THE TASK >>
Here are some records; copy every line that holds the word "badge".

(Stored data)
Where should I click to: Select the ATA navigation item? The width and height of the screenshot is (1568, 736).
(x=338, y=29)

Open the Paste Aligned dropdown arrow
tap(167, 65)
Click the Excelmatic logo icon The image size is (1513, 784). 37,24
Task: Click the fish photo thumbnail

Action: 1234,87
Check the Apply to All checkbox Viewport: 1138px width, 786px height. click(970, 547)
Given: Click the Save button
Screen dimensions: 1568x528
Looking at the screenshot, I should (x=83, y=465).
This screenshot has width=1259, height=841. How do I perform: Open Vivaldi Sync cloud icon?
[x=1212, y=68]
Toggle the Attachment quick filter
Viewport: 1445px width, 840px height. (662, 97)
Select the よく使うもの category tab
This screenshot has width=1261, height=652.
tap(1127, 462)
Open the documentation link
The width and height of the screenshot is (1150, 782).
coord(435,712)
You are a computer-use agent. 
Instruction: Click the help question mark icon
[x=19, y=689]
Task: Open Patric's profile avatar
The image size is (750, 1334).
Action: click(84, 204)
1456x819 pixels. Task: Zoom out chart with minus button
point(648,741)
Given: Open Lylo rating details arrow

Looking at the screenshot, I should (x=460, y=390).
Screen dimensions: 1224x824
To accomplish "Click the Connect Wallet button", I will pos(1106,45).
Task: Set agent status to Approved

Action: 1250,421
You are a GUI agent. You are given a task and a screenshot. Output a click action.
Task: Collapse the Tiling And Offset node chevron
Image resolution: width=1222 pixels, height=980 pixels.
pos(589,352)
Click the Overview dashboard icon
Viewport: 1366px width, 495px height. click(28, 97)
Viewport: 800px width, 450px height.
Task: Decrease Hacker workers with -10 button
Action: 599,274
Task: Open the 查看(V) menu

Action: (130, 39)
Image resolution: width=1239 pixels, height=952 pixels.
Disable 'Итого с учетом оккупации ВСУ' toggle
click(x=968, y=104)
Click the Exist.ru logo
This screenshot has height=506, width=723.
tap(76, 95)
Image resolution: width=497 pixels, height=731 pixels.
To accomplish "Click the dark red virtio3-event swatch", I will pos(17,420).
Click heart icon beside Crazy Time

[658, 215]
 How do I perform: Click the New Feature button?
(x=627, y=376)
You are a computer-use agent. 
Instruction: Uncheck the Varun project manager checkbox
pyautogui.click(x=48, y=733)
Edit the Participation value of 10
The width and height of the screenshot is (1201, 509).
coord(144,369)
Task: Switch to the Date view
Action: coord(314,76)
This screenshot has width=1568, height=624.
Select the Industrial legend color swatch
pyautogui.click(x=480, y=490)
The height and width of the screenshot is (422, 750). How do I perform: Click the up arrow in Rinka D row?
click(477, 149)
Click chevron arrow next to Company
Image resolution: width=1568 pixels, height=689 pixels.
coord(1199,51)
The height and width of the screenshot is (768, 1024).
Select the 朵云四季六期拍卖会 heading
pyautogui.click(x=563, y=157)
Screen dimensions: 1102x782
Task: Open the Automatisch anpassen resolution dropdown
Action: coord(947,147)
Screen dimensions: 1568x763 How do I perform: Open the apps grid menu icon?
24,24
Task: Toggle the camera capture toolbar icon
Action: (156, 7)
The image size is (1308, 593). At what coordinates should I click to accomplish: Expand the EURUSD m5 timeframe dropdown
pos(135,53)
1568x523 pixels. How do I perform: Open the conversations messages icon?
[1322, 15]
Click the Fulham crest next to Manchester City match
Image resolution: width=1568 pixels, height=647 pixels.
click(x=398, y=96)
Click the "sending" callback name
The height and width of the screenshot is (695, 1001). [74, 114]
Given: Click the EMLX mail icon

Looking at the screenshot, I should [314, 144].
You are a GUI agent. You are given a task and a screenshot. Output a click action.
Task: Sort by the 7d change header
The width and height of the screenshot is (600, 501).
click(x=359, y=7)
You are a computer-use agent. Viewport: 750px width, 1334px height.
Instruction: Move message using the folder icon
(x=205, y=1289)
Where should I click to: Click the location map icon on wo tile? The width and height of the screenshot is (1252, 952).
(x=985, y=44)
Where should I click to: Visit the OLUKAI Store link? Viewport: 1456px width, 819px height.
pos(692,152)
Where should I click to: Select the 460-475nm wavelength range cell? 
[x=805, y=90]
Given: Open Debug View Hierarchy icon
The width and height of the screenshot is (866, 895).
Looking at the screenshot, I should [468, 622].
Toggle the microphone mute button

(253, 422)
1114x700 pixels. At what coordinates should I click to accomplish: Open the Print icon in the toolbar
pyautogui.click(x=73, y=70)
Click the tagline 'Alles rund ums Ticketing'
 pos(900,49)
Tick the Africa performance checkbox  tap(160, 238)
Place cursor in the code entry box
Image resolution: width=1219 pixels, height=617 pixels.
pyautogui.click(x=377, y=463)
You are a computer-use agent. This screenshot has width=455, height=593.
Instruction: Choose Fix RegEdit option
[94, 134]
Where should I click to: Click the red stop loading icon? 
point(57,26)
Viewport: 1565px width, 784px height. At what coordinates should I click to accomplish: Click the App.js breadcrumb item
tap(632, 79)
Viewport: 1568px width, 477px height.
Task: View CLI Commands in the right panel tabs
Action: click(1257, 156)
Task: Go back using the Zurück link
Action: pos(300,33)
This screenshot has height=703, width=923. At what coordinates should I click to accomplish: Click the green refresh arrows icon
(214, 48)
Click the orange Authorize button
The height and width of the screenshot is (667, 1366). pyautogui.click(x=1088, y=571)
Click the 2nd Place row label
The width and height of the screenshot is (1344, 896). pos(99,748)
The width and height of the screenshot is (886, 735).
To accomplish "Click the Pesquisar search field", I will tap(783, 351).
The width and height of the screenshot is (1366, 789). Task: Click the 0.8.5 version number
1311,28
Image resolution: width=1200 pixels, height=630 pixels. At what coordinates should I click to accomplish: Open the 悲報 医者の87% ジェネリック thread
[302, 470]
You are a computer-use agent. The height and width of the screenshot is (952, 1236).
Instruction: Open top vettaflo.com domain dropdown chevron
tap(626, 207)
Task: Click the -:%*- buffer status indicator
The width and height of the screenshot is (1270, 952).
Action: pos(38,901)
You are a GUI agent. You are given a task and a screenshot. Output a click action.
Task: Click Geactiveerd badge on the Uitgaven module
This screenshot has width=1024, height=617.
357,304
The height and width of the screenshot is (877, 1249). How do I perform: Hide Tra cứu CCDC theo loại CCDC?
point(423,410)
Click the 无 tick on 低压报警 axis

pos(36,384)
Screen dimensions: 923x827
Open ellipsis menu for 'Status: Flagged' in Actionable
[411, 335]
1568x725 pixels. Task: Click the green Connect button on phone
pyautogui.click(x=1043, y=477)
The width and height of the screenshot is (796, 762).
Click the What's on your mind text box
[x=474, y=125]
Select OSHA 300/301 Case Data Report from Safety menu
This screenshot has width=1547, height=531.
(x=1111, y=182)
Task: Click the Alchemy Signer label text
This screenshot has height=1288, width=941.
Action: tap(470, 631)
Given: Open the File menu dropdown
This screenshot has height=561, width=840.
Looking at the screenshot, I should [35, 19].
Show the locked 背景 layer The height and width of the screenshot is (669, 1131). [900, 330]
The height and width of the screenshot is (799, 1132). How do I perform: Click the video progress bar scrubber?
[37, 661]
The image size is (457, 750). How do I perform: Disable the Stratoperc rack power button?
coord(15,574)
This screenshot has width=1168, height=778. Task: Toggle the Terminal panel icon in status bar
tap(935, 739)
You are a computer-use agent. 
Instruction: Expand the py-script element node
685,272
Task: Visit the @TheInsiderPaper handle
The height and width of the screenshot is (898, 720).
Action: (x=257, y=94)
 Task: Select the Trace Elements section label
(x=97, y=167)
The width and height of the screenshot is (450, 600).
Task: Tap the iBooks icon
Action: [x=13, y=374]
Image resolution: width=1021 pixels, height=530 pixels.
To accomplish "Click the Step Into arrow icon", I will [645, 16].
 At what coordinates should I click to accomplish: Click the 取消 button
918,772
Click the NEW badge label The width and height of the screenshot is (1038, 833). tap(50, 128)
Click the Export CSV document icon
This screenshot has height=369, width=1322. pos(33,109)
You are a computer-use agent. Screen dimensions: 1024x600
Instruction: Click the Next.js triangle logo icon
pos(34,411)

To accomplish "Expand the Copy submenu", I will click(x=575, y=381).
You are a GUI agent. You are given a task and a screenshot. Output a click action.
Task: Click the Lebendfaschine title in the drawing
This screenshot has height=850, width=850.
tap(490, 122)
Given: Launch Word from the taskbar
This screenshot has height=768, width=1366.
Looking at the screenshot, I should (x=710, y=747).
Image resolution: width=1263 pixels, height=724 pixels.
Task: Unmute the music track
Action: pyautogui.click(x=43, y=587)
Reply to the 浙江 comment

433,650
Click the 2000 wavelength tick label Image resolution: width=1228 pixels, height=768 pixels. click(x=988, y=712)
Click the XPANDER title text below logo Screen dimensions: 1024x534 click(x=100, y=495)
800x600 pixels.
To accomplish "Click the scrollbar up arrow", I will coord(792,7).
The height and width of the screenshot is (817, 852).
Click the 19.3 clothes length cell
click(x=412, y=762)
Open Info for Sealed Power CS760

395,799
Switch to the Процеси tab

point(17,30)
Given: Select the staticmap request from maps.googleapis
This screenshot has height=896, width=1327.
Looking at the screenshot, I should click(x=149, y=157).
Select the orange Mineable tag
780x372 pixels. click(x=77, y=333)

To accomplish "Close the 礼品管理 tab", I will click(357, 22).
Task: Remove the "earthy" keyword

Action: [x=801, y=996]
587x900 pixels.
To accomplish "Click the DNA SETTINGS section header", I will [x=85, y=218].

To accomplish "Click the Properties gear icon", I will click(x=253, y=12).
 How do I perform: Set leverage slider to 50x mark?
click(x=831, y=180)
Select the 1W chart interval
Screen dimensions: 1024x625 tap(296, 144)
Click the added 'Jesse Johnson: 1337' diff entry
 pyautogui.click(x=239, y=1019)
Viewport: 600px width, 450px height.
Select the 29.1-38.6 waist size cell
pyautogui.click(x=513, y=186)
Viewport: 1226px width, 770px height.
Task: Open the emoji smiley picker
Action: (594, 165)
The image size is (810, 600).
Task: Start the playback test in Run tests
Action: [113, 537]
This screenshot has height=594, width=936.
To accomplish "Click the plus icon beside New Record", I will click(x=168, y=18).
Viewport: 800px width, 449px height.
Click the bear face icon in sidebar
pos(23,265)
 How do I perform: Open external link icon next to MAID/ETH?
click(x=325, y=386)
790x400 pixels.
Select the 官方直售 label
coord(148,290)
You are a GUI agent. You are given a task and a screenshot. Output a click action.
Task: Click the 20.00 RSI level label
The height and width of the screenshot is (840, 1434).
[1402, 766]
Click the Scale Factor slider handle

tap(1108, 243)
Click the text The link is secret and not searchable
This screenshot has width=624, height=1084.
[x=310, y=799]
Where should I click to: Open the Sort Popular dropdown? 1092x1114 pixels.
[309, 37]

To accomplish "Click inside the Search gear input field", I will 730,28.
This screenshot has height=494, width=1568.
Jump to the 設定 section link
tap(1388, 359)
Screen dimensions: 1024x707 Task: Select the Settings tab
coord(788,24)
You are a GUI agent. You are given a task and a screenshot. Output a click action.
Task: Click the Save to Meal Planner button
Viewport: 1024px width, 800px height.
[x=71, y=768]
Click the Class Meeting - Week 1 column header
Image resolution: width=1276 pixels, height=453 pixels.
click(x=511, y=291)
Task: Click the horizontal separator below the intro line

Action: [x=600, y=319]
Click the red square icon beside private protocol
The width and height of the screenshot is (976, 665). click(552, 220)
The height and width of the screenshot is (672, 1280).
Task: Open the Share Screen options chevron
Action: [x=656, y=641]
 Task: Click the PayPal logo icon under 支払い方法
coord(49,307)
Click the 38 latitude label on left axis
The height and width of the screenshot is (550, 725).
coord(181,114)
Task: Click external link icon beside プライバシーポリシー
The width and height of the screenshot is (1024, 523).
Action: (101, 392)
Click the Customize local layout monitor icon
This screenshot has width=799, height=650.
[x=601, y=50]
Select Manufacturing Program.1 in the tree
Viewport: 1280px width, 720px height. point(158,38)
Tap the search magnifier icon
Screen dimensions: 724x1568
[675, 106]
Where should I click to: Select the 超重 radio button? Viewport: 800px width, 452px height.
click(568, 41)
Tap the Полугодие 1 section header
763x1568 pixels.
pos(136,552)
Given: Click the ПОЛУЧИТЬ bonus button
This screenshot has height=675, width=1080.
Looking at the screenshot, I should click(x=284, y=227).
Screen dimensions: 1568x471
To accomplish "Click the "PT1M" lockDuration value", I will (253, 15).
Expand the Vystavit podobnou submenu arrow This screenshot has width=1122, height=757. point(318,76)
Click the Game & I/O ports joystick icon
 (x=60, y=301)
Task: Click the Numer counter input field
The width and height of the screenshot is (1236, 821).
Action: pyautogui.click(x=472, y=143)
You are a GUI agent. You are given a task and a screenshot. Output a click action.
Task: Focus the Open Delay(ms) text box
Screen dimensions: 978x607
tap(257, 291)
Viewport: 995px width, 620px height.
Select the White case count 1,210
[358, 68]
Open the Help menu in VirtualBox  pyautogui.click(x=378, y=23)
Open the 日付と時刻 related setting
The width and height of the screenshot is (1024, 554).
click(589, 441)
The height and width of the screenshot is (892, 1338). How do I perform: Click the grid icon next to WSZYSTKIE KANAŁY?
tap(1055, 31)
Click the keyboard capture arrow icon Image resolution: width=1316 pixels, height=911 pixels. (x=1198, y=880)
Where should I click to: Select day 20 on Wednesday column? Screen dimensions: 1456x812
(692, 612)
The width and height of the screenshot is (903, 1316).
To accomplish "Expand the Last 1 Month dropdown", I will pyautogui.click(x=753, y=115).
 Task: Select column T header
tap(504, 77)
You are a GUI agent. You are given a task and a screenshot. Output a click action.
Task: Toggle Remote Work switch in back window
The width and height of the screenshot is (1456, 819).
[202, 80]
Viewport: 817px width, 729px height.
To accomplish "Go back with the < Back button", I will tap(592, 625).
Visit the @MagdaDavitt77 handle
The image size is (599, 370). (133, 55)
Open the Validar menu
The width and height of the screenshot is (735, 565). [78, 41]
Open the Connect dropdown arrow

RESULT BELOW >>
Task: Click Geactiveerd badge on the Uitgaven module
Click the NEW badge label The width and height of the screenshot is (1038, 833). tap(50, 128)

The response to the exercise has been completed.